* Deine Aufgabe
Gib aus den folgenden Einträgen jede Zeile unverändert zurück, in der das Wort „header“ vorkommt.

Zeilen aus einem Datensatz:
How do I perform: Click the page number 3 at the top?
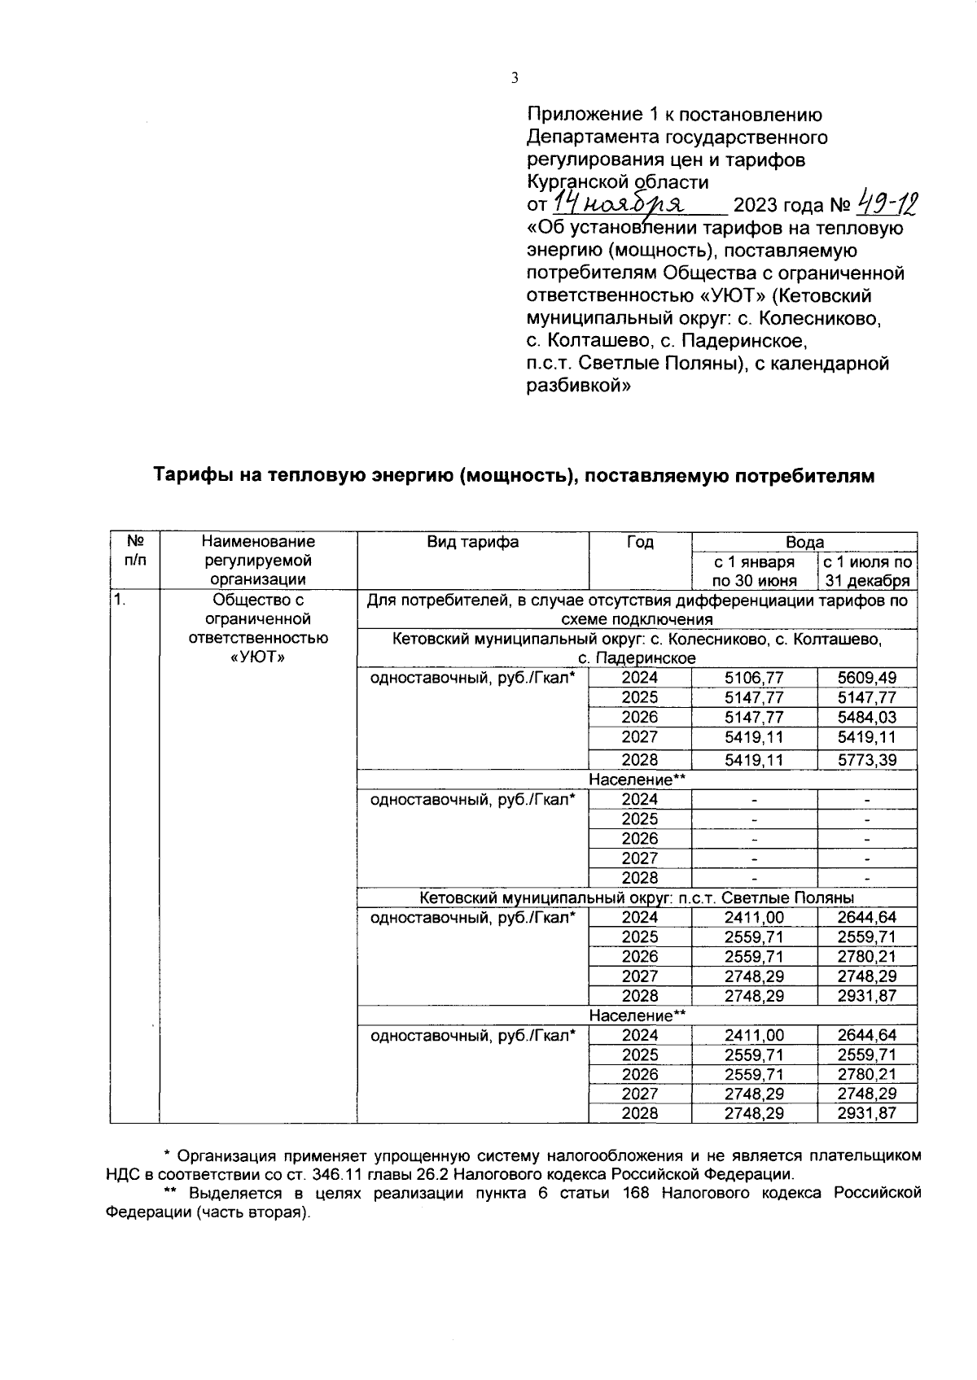pyautogui.click(x=514, y=78)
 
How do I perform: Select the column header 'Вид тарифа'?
pyautogui.click(x=472, y=542)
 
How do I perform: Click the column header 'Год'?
pyautogui.click(x=640, y=542)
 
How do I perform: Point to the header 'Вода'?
pyautogui.click(x=804, y=542)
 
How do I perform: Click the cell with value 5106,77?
pyautogui.click(x=754, y=678)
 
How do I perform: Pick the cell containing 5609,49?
pyautogui.click(x=867, y=678)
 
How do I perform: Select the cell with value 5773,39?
pyautogui.click(x=867, y=760)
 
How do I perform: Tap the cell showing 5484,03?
pyautogui.click(x=867, y=717)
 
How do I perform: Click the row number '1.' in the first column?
pyautogui.click(x=120, y=600)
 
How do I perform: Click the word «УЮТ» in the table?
pyautogui.click(x=258, y=658)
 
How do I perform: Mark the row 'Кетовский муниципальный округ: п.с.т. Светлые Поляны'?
pyautogui.click(x=637, y=897)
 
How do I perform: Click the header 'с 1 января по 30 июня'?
pyautogui.click(x=754, y=571)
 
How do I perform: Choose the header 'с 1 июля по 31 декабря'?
pyautogui.click(x=867, y=571)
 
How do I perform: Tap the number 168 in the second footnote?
pyautogui.click(x=636, y=1193)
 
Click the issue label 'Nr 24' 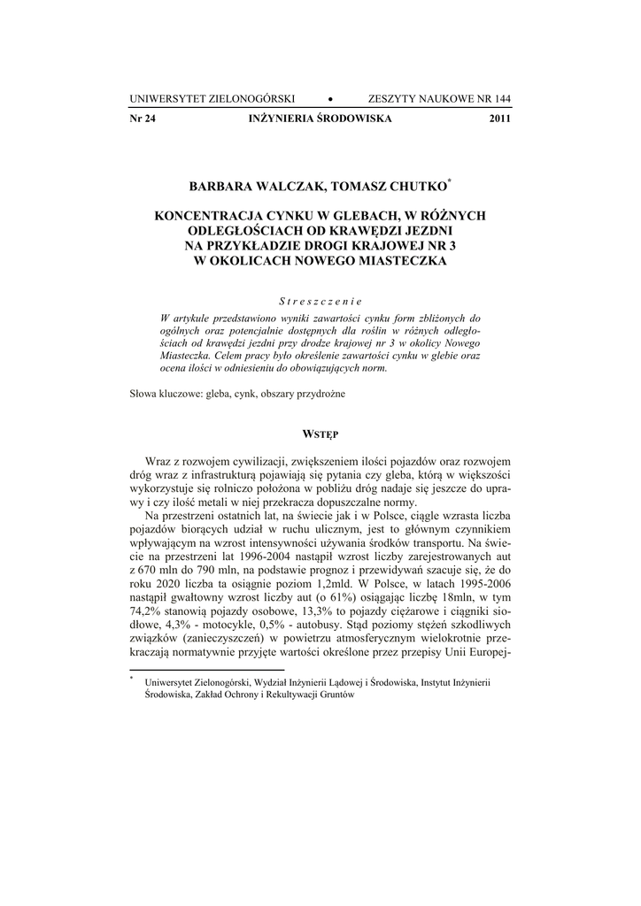tap(143, 118)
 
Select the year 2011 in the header tap(500, 118)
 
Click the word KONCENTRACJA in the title tap(209, 215)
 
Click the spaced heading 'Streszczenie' tap(320, 300)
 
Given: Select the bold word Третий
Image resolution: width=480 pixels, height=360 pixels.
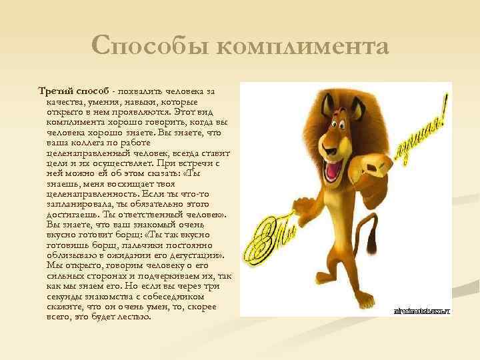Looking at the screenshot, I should (x=56, y=90).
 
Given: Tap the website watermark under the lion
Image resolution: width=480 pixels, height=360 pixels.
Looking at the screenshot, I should (x=422, y=311).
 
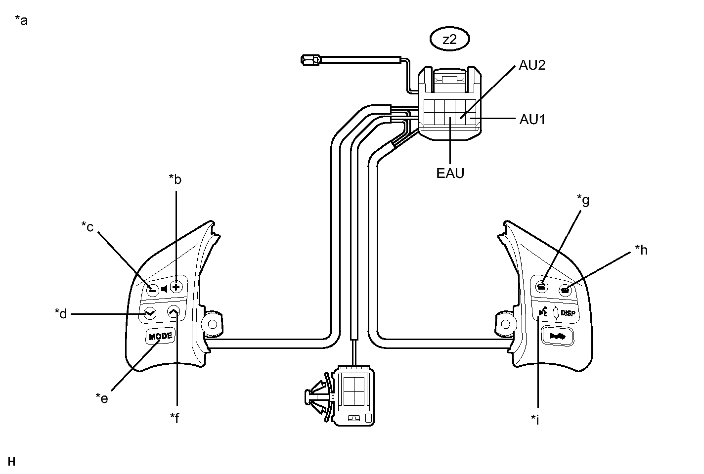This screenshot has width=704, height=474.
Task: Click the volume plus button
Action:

* Ergebnis der Übung
How do I perform: Select the column header 'Вид тарифа'?
How do I perform: Click the column header 'Год'?
How do I perform: Point to the header 'Вода'?
How do I perform: Click the header 'с 1 января по 30 июня'?
How do I perform: Choose the header 'с 1 июля по 31 декабря'?
Select the year 2011 in the header tap(500, 118)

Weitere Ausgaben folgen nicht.